How to find figure captions in a PDF?

I want to develop a Python script that can find all of the figure captions within a PDF. I was wondering if it is possible to gather all the figure captions and append them to an array as it is searching for new figure captions.

I have tried searching for the word "Figure" and then grabbing the entire sentence that is present within it, but it is not efficient because it wouldn't find all of the sentences within the caption, and instead, only the sentence that is separated with a period.

EDIT The following is a sample PDF that I intend to be working with. As you see, the word Fig.1 is written right below the image.

NEW EDIT Here is the full HTML file that was converted with pdf2htmlEX: https://drive.google.com/open?id=1hYriVrTlwmxR35A2Jy7mKoO4ns2oWe3Z

Solution

This answer is not complete, will update it as we go through the problem.

Copy of original PDF:

https://www.ncbi.nlm.nih.gov/pmc/articles/PMC335638/pdf/pnas00677-0355.pdf

Step 1 - Try pypdf

# importing required modules 
import PyPDF2 

# creating a pdf file object 
pdfFileObj = open('example.pdf', 'rb') 

# creating a pdf reader object 
pdfReader = PyPDF2.PdfFileReader(pdfFileObj) 

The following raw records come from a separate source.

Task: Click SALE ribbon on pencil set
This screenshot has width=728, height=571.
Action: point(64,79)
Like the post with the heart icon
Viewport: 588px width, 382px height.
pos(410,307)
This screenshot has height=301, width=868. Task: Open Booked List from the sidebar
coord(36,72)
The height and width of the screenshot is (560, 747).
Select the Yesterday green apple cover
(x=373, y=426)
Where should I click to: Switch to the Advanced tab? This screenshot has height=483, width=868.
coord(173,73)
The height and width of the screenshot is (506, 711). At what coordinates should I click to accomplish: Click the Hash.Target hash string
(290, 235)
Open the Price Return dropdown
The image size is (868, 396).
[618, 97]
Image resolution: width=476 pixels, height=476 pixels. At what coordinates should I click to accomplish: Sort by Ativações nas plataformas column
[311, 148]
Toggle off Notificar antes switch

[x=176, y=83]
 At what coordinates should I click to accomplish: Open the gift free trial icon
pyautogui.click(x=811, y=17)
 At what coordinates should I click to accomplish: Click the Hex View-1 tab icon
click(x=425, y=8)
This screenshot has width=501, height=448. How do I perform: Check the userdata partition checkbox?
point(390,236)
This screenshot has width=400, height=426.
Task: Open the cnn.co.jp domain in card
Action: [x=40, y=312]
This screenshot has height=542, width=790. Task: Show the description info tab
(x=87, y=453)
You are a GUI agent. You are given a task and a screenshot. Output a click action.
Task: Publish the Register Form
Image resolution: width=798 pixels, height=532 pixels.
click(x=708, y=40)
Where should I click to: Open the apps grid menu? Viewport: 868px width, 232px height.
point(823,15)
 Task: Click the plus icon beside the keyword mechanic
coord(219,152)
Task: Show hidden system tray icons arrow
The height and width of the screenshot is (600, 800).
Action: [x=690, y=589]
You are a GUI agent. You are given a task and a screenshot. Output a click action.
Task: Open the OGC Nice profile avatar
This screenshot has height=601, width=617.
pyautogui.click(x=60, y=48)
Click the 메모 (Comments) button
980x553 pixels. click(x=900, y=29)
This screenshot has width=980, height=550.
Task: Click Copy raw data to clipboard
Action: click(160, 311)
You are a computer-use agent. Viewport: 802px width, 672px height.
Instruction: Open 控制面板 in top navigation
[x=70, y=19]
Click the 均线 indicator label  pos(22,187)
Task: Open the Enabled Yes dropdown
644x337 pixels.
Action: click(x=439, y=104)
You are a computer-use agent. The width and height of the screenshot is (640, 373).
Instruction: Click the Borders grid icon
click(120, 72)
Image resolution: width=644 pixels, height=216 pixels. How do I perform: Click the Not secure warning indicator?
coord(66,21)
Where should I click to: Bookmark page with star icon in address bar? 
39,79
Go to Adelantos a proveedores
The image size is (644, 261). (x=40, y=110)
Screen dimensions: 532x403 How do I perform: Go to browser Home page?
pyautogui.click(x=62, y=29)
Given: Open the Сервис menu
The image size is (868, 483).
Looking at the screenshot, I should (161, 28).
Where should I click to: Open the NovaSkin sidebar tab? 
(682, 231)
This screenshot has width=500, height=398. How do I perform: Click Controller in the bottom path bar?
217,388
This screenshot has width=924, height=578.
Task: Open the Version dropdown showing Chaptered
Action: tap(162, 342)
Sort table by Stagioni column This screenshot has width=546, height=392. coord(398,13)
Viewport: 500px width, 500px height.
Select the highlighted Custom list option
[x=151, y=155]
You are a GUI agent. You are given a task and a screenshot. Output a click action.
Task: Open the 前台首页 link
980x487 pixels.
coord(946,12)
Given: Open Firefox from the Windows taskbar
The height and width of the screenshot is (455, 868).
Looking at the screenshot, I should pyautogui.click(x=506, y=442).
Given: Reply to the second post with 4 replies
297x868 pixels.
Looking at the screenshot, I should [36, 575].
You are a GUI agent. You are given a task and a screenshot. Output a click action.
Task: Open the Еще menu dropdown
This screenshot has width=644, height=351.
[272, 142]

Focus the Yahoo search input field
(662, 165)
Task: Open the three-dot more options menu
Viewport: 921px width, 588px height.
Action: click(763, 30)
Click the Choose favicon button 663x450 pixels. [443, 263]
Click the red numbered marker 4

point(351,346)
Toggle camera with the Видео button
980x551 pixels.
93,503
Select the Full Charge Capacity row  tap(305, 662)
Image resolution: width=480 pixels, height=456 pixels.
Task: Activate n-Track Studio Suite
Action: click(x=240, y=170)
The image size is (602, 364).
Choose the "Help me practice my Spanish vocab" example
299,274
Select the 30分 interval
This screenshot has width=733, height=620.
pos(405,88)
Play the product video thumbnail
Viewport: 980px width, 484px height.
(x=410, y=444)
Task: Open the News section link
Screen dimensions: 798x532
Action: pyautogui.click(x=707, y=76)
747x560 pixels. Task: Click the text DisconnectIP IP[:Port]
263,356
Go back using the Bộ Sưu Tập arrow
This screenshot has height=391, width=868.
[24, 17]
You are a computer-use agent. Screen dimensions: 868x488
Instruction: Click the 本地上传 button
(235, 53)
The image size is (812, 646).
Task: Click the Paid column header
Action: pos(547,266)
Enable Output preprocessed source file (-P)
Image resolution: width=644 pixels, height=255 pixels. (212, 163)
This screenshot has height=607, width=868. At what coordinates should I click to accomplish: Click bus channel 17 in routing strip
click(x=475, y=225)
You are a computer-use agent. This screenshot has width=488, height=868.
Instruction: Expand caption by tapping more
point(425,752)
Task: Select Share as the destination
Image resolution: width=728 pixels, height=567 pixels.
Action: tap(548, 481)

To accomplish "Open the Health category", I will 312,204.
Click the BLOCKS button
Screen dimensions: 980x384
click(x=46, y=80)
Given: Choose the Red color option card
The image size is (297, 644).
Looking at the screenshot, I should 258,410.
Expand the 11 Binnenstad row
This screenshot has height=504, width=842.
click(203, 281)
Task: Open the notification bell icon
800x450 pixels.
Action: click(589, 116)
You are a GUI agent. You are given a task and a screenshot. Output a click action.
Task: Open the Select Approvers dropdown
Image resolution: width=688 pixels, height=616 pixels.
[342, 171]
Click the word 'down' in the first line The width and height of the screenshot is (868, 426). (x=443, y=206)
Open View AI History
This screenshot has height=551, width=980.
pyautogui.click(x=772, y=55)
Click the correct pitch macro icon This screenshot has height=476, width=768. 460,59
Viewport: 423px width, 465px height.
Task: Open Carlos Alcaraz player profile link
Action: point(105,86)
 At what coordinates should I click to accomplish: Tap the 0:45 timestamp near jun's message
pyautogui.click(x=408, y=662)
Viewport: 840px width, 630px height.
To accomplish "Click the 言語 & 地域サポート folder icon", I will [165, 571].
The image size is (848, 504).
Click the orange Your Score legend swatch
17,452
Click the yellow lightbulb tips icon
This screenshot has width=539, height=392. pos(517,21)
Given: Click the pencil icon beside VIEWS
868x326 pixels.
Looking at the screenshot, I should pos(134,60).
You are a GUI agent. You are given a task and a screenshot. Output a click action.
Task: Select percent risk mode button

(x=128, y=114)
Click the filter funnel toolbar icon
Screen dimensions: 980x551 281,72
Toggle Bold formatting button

# printing number of pages in pdf file 
print(pdfReader.numPages) 

# creating a page object 
pageObj = pdfReader.getPage(0) 

# extracting text from page 
print(pageObj.extractText()) 

# closing the pdf file object 
pdfFileObj.close()

This wasn't suitable as even the words weren't separated by spaces.

Step 2 - try pdf2htmlEX

Suggested we try https://github.com/coolwanglu/pdf2htmlEX to convert to html and then develop appropriate selectors to use with beautifulsoup4.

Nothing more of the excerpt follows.